When she sweeps, she drags all the eucalyptus leaves, bark, bird feathers, seeds and whatever else has accumulated over the last 24 hours, into a little pile near the edge of the balcony, which has a safety railing surroundng it made of wrought iron. She told me that to make sure she doesn’t dump all her leaves and other stuff on the neighbors below, the last two or three sweeping motions have to be with great gusto to pitch the junk several yards out by the time it reaches the ground.

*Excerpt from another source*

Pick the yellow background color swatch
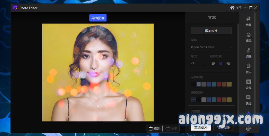 pyautogui.click(x=229, y=100)
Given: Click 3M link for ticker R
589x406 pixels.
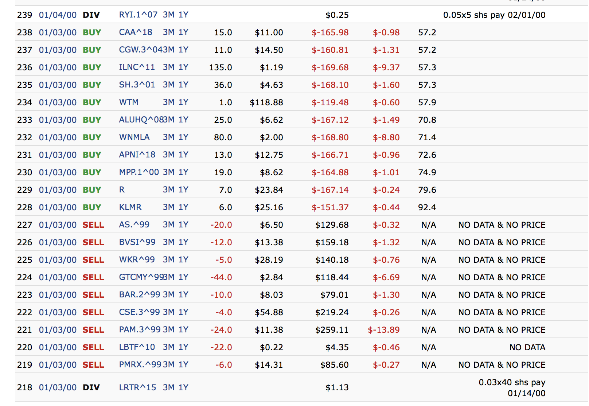Looking at the screenshot, I should click(168, 190).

The other day, when talking to her nextdoor neighbor, also an upstairs unit owner, he casually mentioned that “the last few mornings, very early in the morning, my girlfriend and I have been startled awake by what sounds like a broom hitting the wrought-iron fence—you know, that fence that’s attached to the wall we share in common? Do you have any idea what that might be?”
Karen offered, “It’s probably me hitting the wrought-iron fence with my broom.”
“Well,” says the neighbor, timidly, “do you think you could maybe stop doing that? At least so early in the morning?”
Karen told us “I never in a million years would have thought that I was waking the neighbors doing that.”